Chemical Exchange Saturation Transfer (CEST) MR imaging has proven to be able to create new, insightful contrasts especially for brain tumors¹. One possible contrast is based on the Nuclear Overhauser enhancement² (NOE) mediated aliphatic proton magnetization transfer (so called exchange-relayed (rNOE)³) occurring at -3.5 ppm from the water resonance in vivo. The signal is attributed to mobile proteins apparent inside the cytoplasm of cells. In addition to the exchange-relayed process this homo-nuclear ¹H-NOE signal it should depend on mobility, quantified by the correlation time τ_c and external field strength B₀ in the following way⁴: $$S_{rNOE}\sim\tau_{c}\left(1-\frac{6}{1+4\omega_{0}^2\tau_c^2} \right)\;\;\;\;\;\;(1)$$ The purpose of this study was to examine if changes of tissue integrity influence the protein mobility and thus rNOEs.
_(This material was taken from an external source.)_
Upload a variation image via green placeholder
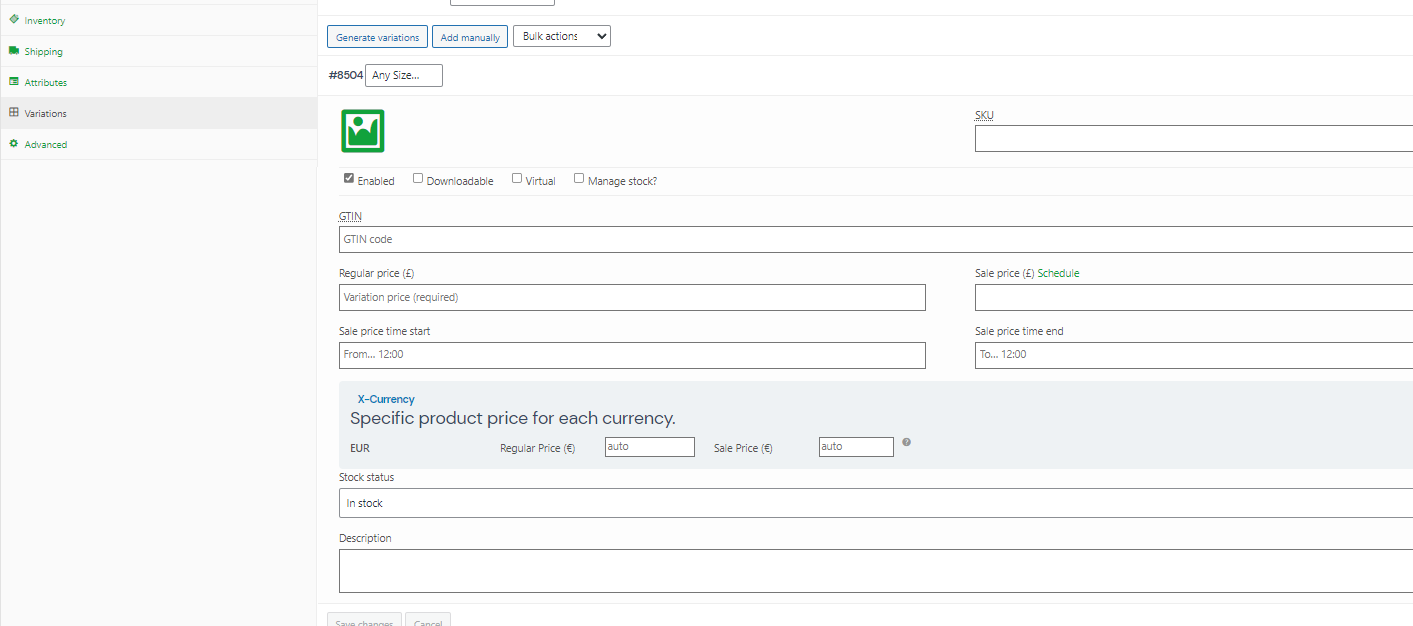 (x=363, y=131)
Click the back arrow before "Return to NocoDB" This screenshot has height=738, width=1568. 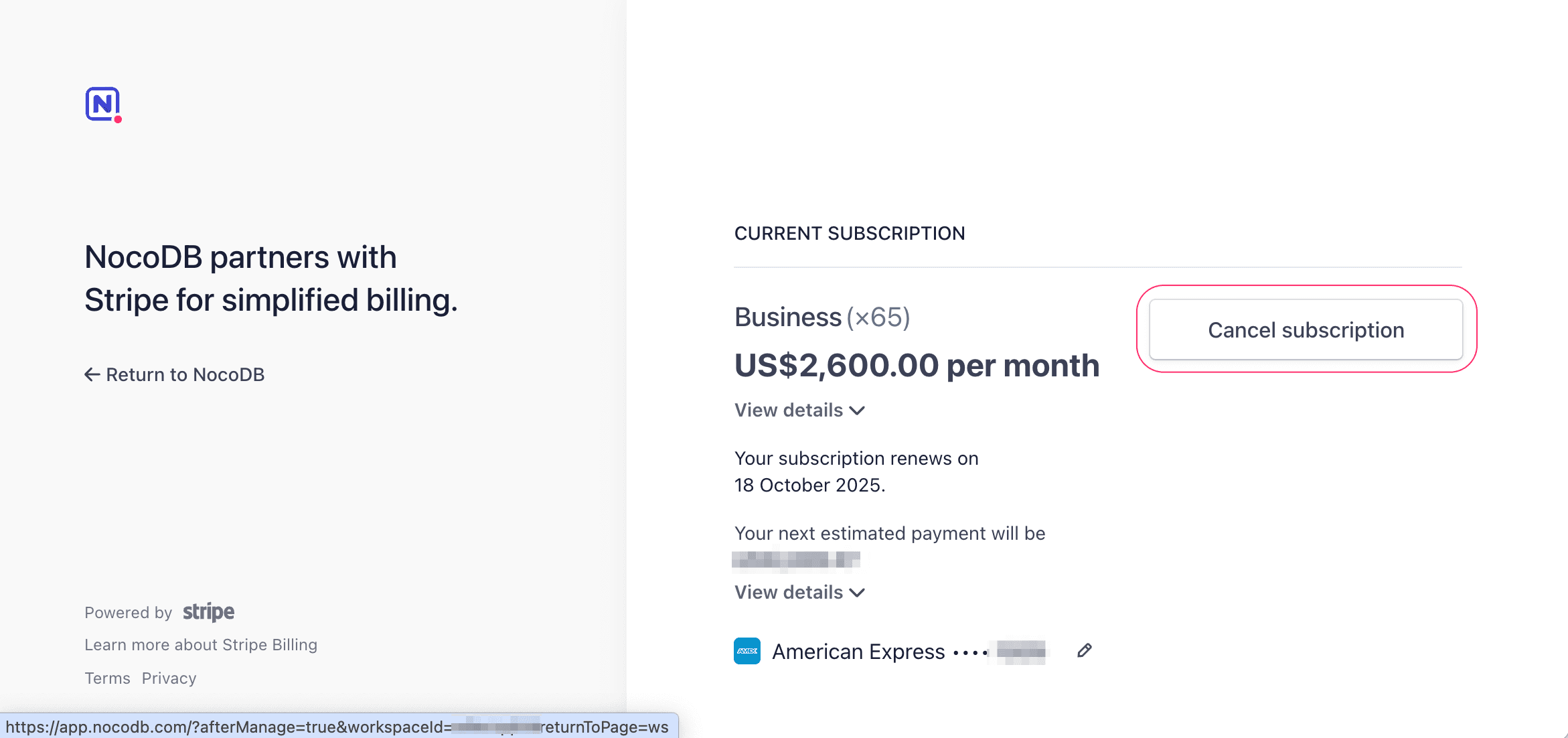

We compared the signal of an intact cell environment to an environment of ruptured cells and investigated the dependence of the aliphatic rNOE on B₀ by measuring at different static field strengths.

White matter (WM) was extracted from fresh pig brain from sacrificed pigs. One half was homogenized using a 7 ml Wheaton Dounce (Wheaton, Millville, USA) tissue grinder first with a loose pestle (gap approx. 112 µm) followed by a tight pestle (gap approx. 50 µm). The other half was cut into small pieces (>1mm). Each half was then diluted by Phosphate Buffered Solution (PBS) with pH=7.05 in a ratio of 2:1 (PBS:tissue) to yield a final buffer concentration of 1/15M and 50µM Gadopentetat-Dimeglumin using Magnevist® (Bayer, Leverkusen, Germany) to reduce T₁. The experiment was performed on a 14.1-T NMR spectrometer (Bruker, Germany) using 8 mm tubes at 37°C.
2.5% (w/v) aqueous bovine serum albumin (BSA) at T = 25°C, pH = 6.56 in PBS was measured on a 7-T whole–body MR tomograph (MAGNETOM 7 T; Siemens Healthcare, Germany), a 9.4-T NMR spectrometer (Bruker) and a 14.1-T NMR spectrometer (Bruker).
T₁ was measured using a saturation recovery sequence with 17 recover times. Z-spectra were obtained using saturation by a train of Gaussian-shaped rf pulses (mean amplitude B₁ = 0.6 µT, t_pulse = 15 ms, duty cycle DC = 60%, t_sat = 15 s, 133 unevenly distributed offsets). To correct for influences of direct water saturation, MT, and T₁ the relaxation-compensated metric AREX⁵ was used. AREX(Δω) = (1/Z(Δω)–1/Zref(Δω))/T₁ was calculated using a 2-pool Lorentzian fit of the direct water saturation and MT for Zref(Δω).

There was no significant difference observable when comparing AREX spectra from the homogenate and the native tissue of the WM from pig brain (fig.2). The T₁ values also match within their errors T_1,homogenate = 2.54 ± 0.10 s and T_1,native = 2.47 ± 0.06 s. There is a slight reduction in the chemical exchange (CE) effects downfield from water. The semi-solid MT was reduced by 10% in the homogenized sample. The AREX spectra of BSA acquired at different B0 show that both the aliphatic rNOE and the CE effects of BSA increases non-linearly with decreasing field strength B₀ (fig.3).The invariance of the aliphatic rNOE to the homogenization of the tissue reveals that there is no influence of the macroscopic, cellular structure on the correlation time τ_c of the respective rNOE-CEST signal. In other words, the tumbling of the proteins and peptides is not affected by the tissue structure. Hence only the immediate chemical environment and the structural state of the protein itself alter the CEST signal considerably^6,7. The observed decrease of MT is coherent with the extensive rupture of the semi-solid matrix due to homogenization. The rupture of the cellular membrane should also lead to fragments of membrane that show no additional signal in the AREX spectra. The increase of the rNOE at lower field strengths contradicts theoretical expectation (eq.1). In addition the increase of CE effects as a function of B₀ suggests another origin for the variation in AREX signals, since CE effects have no explicit dependency on B₀ ⁸_. An explanation may be the reduced spectral resolution at lower field strengths and thus, using the same saturation pulse, labeling of more proton species at each frequency offset at lower B₀. Nevertheless the similar behavior of CE and rNOE effects as a function of B₀ disproofs a strong dependendy of the rNOE on B₀.

Through homogenizing of a tissue sample we could show that the CEST signal of the aliphatic rNOE is independent on the cellular structure. Hence mobility of proteins protons contributing to the CEST effects seems to be unaffected by the induced tissue structure change. We could not find a clear indication that the B₀ dependency for rNOEs is different than that of CE effects.